Individual cheetah cub in Iran

Pirouz (پیروز, meaning "victorious"; 1 May 2022 – 28 February 2023) was an Asiatic cheetah born in Iran. The child of two Asiatic cheetahs named "Iran" and "Firouz", Pirouz was the only surviving cub of the three that were born. The birth of the cubs notably marked the first time the subspecies had reproduced in captivity. As one of the last remaining Asiatic cheetahs in the world, Pirouz reached great popularity during his lifetime.

== Life ==
Born on 1 May 2022, Pirouz was the only surviving cub of three live births of the female cheetah "Iran". The three male cubs were born in captivity via a C section operation; this resulted in the mother not recognizing the cubs, thus forcing the cubs to live separately and without maternal care. The birth of the cubs marked the first time the subspecies had reproduced in captivity. Two of the cubs died shortly after birth, making Pirouz the only surviving cub. One of the cubs reportedly died on 4 May due to malformations in the left lung and lung adhesion, while the second died two weeks after the death of the first cub due to "poor quality milk".

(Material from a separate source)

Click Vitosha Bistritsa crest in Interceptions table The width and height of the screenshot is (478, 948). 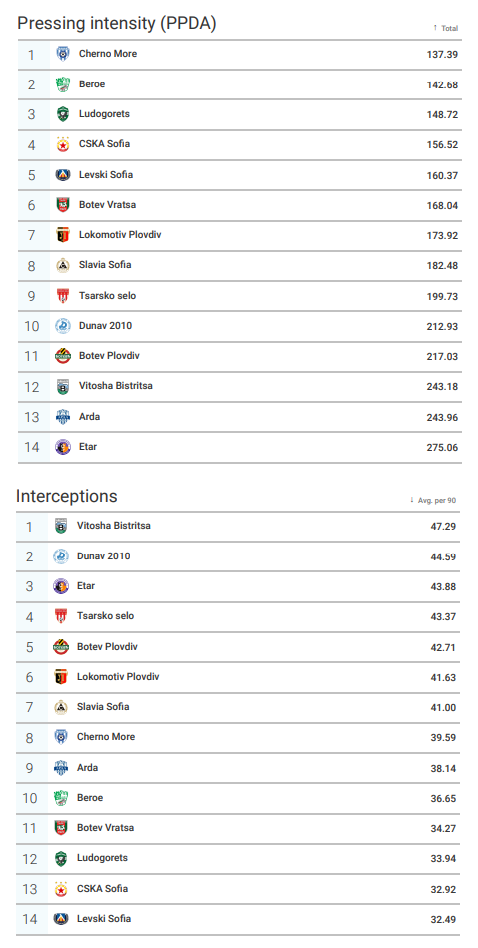(61, 526)
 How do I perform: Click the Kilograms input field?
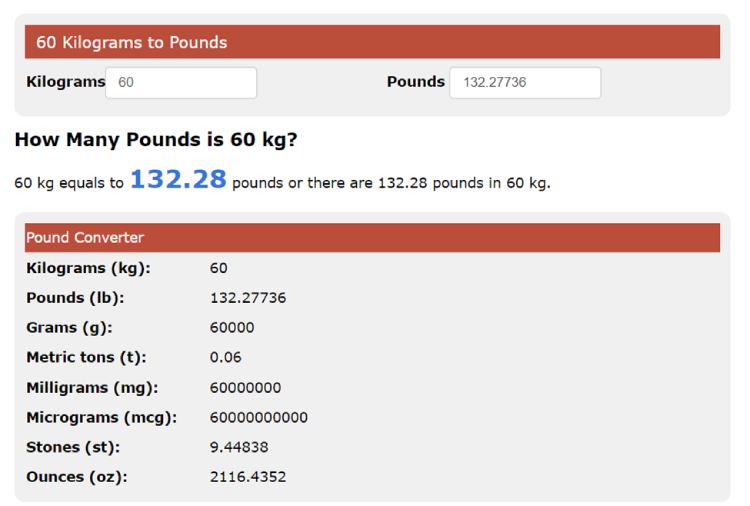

Pirouz was projected to remain in Tehran until he was six months old, after which he might have been transferred to the Khar Turan National Park if his health problems were resolved. He reportedly suffered from digestive and kidney problems since birth. In February 2023, Pirouz was reportedly transferred to a veterinary hospital due to health complications. On 28 February 2023, Pirouz reportedly died in the veterinary hospital in Iran at the age of ten months due to kidney failure. At the time of his death, only a dozen Asiatic cheetahs remained in Iran, nine of which were male and three of which were female.

==Reactions==
Since the birth of Pirouz and the deaths of the other two cubs, animal rights activists strongly criticized their conditions in Iran. According to the US-based news channel Iran International, the death of Pirouz "infuriated many Iranians who blamed government incompetence in raising him". According to the Saudi-based news channel Al Arabiya, "Iran's government faced backlash and criticism on social media following the death of Pirouz, while Iranians opposed to the Islamic Republic saw Pirouz's death as yet another show of incompetence by the authorities."

Previously in January 2018, eight environmental researchers studying the Asiatic cheetah in Iran were jailed and accused of spying for using camera traps, while a special committee appointed by President Rouhani concluded in May 2018 that there was no evidence supporting the charges. Human rights organizations, conservation groups, and European politicians urged Iranian authorities to give the jailed researchers a fair trial. As a result of the crackdown on researchers, many conservation researchers feared working in Iran. In 2021, the standards for keeping animals in Iranian zoos and the treatment of the animals was reported as a cause for concern.

Pirouz and the danger of the subspecies' extinction have been mentioned in the Grammy Award-winning song "Baraye" by Shervin Hajipour, causing widespread public attention.